At Altas Technologies we build robust, fully automated systems to predict and trade cryptocurrency markets and are in the process of extending our trading capabilities from crypto to global equity markets. You’ll join at a very exciting time in the growth of the team, and will be able to contribute to our success in scaling the strategy beyond crypto to the equities markets. As a technology-oriented and scientifically-minded group, we design and build our own cutting-edge systems, from high-performance trading platforms to large-scale data analysis and research infrastructure.
Your Core Responsibilities
As a Quantitative Researcher, you will be operating as a senior and core member of our high-performance, dedicated, multi-disciplinary team, with a background in Mathematics, Physics, Computer Science, Robotics, Data Science, Engineering, Statistics. The one thing we all have in common, regardless of our individual backgrounds, is a creative and scientific mindset.
You will not get a lot of top-down instruction telling you exactly what to do and when to do it. You'll get directional advice, useful frameworks, access to interesting challenges, and plenty of freedom to execute as you see fit. We are meritocratic by nature and believe that empowering talent in our organization is the only way to achieve our highly ambitious goals.

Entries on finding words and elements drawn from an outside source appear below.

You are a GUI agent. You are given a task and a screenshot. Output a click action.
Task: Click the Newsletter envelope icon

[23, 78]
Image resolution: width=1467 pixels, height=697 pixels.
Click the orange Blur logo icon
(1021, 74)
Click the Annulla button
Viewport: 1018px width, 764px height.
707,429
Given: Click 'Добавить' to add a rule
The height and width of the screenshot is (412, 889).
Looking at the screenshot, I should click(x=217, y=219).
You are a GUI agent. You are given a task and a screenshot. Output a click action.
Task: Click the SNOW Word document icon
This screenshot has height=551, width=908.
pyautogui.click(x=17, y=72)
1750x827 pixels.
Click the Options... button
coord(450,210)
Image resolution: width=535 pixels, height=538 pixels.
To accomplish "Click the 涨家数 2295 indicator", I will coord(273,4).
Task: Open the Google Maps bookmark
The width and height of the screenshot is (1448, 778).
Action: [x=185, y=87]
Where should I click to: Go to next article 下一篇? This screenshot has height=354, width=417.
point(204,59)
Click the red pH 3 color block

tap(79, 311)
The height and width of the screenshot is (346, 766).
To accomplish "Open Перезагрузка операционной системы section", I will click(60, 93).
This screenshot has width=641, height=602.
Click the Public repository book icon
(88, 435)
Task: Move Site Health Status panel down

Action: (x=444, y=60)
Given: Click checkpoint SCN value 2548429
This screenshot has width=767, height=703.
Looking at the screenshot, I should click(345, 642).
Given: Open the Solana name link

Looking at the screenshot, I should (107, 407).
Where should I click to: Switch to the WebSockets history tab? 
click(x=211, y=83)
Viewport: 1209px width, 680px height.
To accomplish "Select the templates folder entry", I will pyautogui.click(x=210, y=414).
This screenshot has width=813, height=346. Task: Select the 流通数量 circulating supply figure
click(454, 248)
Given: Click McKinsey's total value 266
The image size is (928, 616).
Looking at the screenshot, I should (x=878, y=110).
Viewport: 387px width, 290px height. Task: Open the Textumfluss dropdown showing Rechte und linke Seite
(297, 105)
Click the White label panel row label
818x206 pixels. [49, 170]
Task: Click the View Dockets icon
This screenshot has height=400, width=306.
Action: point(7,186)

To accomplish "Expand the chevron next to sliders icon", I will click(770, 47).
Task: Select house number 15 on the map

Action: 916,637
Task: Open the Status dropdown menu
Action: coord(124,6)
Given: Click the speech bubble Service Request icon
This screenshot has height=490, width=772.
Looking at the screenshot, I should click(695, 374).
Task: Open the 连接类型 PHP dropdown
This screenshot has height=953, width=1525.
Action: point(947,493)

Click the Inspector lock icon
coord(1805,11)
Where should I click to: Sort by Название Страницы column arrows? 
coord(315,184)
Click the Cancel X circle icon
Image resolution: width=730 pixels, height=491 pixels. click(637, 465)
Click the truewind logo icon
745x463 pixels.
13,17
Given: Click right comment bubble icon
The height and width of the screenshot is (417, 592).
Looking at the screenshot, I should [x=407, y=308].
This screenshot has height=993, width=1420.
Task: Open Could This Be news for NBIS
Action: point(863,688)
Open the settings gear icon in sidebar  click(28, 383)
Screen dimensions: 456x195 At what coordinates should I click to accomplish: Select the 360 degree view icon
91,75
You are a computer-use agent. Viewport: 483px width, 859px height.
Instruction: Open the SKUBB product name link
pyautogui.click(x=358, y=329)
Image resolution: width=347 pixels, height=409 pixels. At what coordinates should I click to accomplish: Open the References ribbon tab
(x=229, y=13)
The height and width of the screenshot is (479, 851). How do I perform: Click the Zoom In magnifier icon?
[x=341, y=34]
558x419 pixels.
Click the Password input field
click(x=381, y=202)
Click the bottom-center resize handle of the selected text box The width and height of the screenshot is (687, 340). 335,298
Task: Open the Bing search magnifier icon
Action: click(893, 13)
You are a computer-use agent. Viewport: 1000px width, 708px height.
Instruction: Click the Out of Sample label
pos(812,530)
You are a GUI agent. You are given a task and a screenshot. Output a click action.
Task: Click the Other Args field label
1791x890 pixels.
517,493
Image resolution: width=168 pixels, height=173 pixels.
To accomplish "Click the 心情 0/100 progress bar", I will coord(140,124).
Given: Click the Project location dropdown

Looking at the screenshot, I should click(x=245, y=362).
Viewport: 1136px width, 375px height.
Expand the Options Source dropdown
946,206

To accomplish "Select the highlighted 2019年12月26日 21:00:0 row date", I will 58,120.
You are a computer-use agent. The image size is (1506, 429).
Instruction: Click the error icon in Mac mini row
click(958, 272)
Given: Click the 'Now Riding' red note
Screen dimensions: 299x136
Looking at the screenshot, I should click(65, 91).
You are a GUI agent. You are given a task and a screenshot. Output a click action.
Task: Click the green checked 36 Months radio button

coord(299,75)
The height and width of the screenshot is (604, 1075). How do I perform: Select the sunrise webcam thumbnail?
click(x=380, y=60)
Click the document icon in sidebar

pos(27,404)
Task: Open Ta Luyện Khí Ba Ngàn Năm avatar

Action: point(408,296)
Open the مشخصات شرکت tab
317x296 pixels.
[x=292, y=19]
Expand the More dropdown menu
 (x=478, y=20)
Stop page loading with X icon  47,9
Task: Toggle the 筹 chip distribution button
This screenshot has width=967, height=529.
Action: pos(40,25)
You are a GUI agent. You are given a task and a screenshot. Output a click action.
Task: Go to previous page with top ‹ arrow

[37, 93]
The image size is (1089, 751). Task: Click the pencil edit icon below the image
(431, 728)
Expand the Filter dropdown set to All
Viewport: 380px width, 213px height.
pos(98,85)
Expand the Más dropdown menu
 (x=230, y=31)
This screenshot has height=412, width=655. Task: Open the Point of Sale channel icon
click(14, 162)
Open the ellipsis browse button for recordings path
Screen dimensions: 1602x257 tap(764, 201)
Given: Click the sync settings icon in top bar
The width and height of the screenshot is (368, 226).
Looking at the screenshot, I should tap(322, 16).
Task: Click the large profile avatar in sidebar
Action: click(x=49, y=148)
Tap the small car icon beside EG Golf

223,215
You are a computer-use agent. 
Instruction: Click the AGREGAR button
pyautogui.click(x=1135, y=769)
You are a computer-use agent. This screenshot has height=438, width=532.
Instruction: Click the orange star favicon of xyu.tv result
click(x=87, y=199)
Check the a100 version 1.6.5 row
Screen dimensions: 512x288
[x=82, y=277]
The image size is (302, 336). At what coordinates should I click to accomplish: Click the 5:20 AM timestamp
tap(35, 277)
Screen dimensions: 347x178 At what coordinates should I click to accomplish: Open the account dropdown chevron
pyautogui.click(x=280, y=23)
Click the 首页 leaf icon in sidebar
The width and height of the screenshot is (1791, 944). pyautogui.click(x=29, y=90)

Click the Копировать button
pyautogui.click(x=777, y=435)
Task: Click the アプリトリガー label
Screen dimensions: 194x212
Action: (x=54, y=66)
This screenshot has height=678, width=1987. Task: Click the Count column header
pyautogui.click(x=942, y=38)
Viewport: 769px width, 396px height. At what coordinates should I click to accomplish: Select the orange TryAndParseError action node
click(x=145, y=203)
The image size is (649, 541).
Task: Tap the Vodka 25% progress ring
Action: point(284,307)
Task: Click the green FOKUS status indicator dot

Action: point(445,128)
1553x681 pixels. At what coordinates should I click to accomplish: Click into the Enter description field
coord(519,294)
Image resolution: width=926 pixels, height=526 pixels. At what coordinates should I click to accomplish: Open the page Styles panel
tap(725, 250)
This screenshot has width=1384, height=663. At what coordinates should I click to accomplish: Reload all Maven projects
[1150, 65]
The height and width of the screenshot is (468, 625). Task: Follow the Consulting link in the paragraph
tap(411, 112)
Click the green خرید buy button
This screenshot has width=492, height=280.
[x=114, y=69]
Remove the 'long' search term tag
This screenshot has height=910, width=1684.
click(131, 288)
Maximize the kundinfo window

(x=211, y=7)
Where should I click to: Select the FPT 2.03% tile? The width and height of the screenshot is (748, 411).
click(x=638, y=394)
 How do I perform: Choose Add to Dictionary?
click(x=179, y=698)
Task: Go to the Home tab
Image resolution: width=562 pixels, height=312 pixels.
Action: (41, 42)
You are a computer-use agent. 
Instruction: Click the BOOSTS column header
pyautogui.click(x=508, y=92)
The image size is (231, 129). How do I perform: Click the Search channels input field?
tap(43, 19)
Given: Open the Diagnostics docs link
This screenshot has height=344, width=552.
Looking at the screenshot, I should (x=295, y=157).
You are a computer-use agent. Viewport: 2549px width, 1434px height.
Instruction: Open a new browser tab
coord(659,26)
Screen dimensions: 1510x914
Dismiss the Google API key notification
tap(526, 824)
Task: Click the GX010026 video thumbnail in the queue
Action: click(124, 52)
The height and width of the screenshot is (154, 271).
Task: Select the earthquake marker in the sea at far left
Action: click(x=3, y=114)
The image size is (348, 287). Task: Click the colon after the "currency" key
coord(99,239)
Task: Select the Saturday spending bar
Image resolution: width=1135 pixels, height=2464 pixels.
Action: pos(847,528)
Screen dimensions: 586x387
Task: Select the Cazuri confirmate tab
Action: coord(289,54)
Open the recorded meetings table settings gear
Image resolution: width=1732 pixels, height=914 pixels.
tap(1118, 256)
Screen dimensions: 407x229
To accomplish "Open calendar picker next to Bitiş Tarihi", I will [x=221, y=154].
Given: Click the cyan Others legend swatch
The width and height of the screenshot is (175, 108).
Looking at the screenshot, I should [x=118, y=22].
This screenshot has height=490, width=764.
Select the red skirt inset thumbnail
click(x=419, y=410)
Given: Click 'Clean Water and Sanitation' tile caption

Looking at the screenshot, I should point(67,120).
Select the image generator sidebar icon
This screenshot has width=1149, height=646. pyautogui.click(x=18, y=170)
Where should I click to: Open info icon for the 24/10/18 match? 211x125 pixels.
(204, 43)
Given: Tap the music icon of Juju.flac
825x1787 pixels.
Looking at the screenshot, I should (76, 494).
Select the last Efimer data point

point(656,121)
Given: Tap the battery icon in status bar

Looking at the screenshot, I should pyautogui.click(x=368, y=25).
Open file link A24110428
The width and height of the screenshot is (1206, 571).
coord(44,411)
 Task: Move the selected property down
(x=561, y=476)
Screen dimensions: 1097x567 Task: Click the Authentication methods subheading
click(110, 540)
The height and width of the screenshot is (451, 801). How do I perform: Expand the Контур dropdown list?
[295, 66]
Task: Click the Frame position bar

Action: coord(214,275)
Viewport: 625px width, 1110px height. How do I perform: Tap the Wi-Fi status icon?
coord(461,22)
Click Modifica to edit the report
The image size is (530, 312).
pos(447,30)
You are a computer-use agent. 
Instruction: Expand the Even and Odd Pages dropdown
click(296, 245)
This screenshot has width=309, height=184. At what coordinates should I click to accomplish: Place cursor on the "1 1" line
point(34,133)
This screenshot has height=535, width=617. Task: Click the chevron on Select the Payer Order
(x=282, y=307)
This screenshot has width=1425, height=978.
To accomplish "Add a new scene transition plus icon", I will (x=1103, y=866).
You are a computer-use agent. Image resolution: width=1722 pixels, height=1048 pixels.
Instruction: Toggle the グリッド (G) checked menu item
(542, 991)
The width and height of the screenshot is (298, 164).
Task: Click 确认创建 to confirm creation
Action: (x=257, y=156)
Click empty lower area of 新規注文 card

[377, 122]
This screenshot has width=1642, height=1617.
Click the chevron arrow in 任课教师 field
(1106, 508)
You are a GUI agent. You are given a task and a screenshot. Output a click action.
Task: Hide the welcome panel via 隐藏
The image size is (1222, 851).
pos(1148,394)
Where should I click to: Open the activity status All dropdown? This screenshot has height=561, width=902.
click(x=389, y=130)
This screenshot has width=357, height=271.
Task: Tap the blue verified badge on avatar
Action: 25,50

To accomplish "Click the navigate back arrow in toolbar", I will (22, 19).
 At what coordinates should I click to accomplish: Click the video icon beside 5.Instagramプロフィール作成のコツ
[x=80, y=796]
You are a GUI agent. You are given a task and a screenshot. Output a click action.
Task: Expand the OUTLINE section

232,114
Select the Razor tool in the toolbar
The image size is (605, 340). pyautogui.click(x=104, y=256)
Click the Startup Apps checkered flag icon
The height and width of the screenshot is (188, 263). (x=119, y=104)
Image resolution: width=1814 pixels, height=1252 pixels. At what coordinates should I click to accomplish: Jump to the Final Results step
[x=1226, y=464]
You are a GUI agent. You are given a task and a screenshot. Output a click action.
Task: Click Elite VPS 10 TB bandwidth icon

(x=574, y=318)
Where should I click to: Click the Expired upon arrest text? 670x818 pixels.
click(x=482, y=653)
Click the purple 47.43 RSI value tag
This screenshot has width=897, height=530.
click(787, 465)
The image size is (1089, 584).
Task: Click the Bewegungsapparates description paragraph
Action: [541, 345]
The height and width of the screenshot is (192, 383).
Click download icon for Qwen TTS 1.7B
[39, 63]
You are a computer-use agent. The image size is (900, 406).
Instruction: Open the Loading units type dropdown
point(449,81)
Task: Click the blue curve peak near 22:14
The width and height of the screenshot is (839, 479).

We are looking for a creative scientifically minded individual who can lead the growth of the firm’s quant research to improve prediction quality in delta 1 mid-frequency (intraday) trading context. You’ll make a real impact on our alpha generation, feature modelling, machine learning ensembles, alternative data research, and R&D quality standards generally.
- You will work together with other quants on alpha generation, feature modelling, portfolio optimization, and extracting predictive signals from public feed and alternative data more generally. More specifically, developing orthogonal alphas across multiple categories.
- Develop and improve sampling-, weighting-, cost-, target-, hyperparameters- and (network) architecture functions for model trainin
- Develop ML/network architectures (MLP, CNN, GNN) for custom prediction problems in trading, including data representations
- An advanced degree with excellent grades in Mathematics, Physics, Computer Science, Data Science, Engineering, Statistics or any other highly quantitative field
- Experience as Researcher in (mid-frequency / intraday) D1 predictive modelling, developing orthogonal features across multiple categories in statistical arbitrage context.
- Significant practical experience with at least one mainstream ML (XGB, (C/R)NN, LSTM, RF, …) approach to improve prediction quality in a trading context, being aware of all ways one can overfit in the process. Solid knowledge of probability, (Bayesian) statistics, (non-convex) optimization, and mathematical modeling more generally
- Experience extracting predictive signals (alphas) from both public feed and alternative data.
- Scientific mindset with experience in numerical programming with Python. Detail oriented and highly structured, using a rigorous process to ensure your results are reliable and well tested
- Serious about clean code, simple but well-architected systems, and continuous improvement
- Sense of ownership taking full responsibility and accountability for your contributions
- Technical accomplishments are considered a plus: Kaggle, Hackathons, Olympiads, academic publications in e.g. NeurIPS, ICML.